Décroissance (nom féminin) : action de décroître. (Économie) Politique préconisant un ralentissement du taux de croissance dans une perspective de développement durable. En 2009, le Larousse intègre pour la première fois cette définition factuelle d’une théorie économique qui existe pourtant depuis les années 1970. Longtemps réservée aux économistes étiquetés « radicaux », elle a pris du galon. Notamment poussée par l’urgence climatique qui s’est faite plus pressante.
Cette urgence a été rappelée par le Groupe d’experts intergouvernemental sur l’évolution du climat (GIEC), qui a rendu fin mars son 6e rapport. Sans surprise, il presse les autorités et les entreprises à agir au plus vite pour inverser la tendance climatique. Et évoque la décroissance comme une solution : « la littérature sur la décroissance, la post-croissance et le post-développement questionne la soutenabilité et l’impératif de davantage de croissance, en particulier dans les pays déjà industrialisés et argue que la prospérité et la « belle vie » ne sont pas immuablement liées à la croissance économique ».
La décroissance ou l’obligation à une certaine radicalité
Décroître est devenu le credo de ceux qui estiment qu’il faut changer de grille de lecture. L’objectif ? S’adapter aux contraintes imposées par la planète. Auteur du livre Ralentir ou périr, l’économiste Timothée Parrique explique ainsi que « loin d’être le remède miracle aux crises auxquelles nous faisons face, la croissance économique en est la cause première. Derrière ce phénomène mystérieux qui déchaîne les passions, il y a tout un système économique qu’il est urgent de transformer ».
« Le véritable choix est le suivant : décroissance choisie aujourd’hui ou effondrement subi demain, tranche dans son ouvrage l’économiste. La manière douce ou la manière forte. Des deux transitions, je pense que la première, une stratégie démocratiquement organisée, juste, sélective, et progressive, sera plus heureuse que son alternative : un rationnement brutal et injuste par la pénurie. » La décroissance serait ainsi la seule solution face à l’héritage écologique de la croissance économique des dernières dizaines d’années.
Croître autrement pour ne pas décroître
La décroissance a aussi ses adversaires et ils sont non seulement nombreux mais aussi éclectiques.
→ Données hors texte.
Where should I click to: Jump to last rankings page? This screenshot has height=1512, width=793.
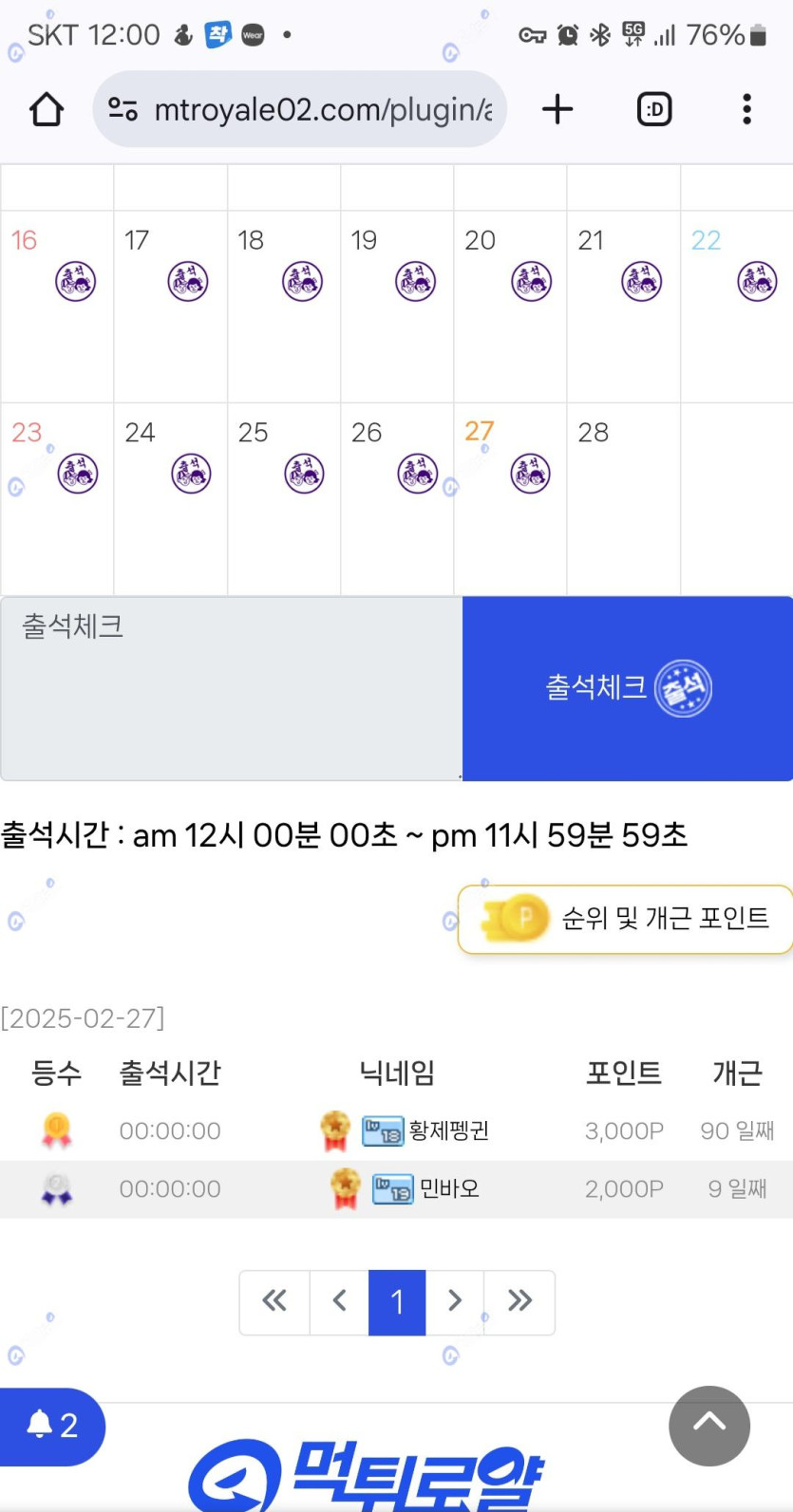[519, 1301]
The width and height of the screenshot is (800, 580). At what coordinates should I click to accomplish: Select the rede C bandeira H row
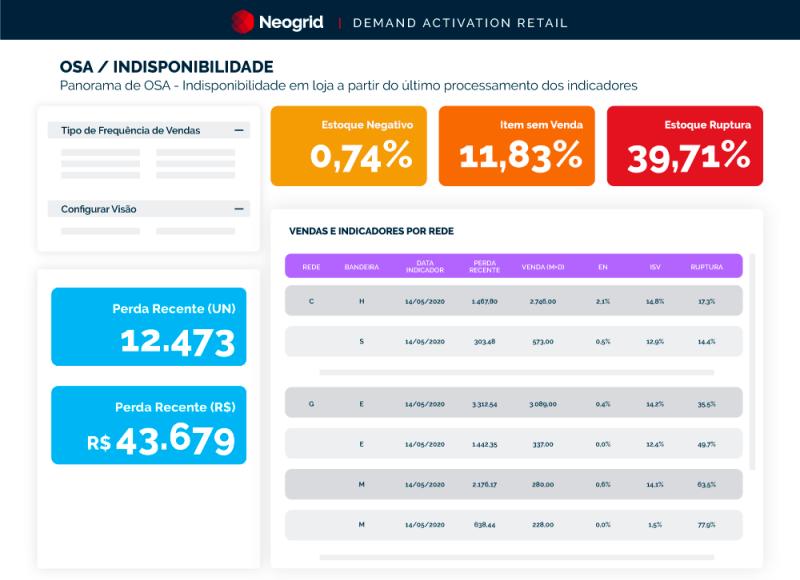pos(513,301)
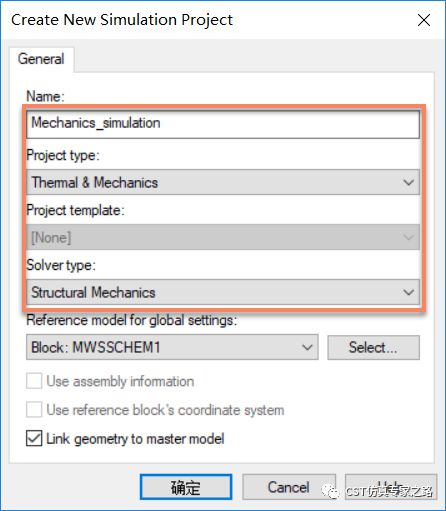Toggle Use reference block's coordinate system
Image resolution: width=446 pixels, height=511 pixels.
click(x=34, y=410)
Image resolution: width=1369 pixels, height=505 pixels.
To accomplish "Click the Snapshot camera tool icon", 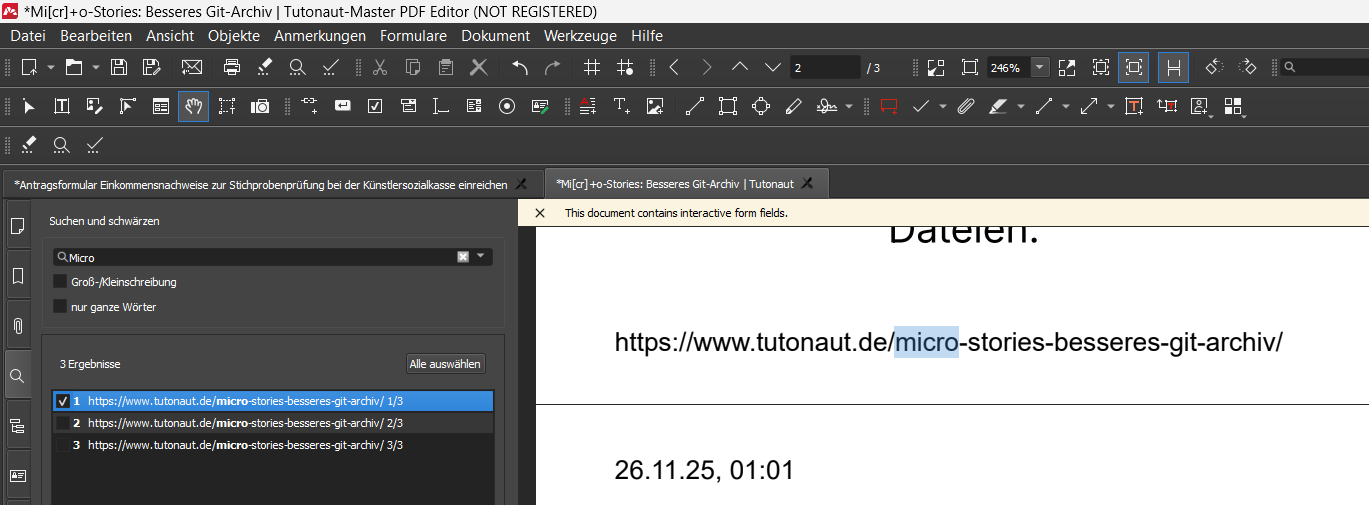I will (260, 106).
Chez les économistes, le récent rapport Pisani-Mahfouz jette une pierre dans le jardin des décroissants. Commandé par Elisabeth Borne pour éclairer les conséquences économiques de la transition écologique, il écarte l’idée d’une décroissance. « Ce n’est pas par la décroissance qu’on atteindra la neutralité climatique, assènent ainsi les auteurs. C’est certes en mobilisant les marges de sobriété, mais surtout en décarbonant l’énergie par la substitution de capital aux énergies fossiles et en réorientant le progrès technique vers les technologies vertes. Or si ces mécanismes peuvent ralentir temporairement la croissance, il n’y a pas de raison forte de penser qu’ils vont avoir des effets permanents sur l’évolution du potentiel économique. » Et de conclure que « sobriété n’est pas nécessairement synonyme de décroissance et peut de plus être source de bien-être ».
Parmi ses opposants les plus farouches, la décroissance trouve sans surprise les représentants des entreprises. Ils voient d’un mauvais œil l’idée de devoir freiner leur production. Dans une interview accordée aux Échos, le candidat à la présidence du Medef Patrick Martin affirme ainsi que « nous ne pourrons pas relever les défis qui s’accumulent si nous ne produisons pas plus ». Chantre de la croissance responsable, il a précisé son propos dans son programme : « sans croissance, je ne vois pas comment on financera les investissements massifs auxquels on est tenu – entreprises, ménages, sphère publique aussi – pour tenir la trajectoire de décarbonation« .
À chacun de prendre ses responsabilités
Les partisans d’une croissance vertueuse et chantres de la décroissance sont-ils irréconciliables ? Ils s’accordent au moins sur le fait qu’un changement s’impose urgemment. Et que tout le monde doit y contribuer. Timothée Parrique résume cela de façon lyrique dans son livre : « les comportements qui sont aujourd’hui la cause de notre malédiction sont déterminés par des conventions sociales, rien de plus. Les chefs d’entreprise ne sont pas des monstres cupides. Pas plus que les haut-fonctionnaires sont des bureaucrates sans passion et les publicitaires des escrocs. Nous jouons tous un rôle spécifique dans le grand théâtre de l’économie. La première étape pour la transformer, c’est d’admettre que ces rôles peuvent changer ». À chacun de se demander quel rôle il souhaite désormais jouer.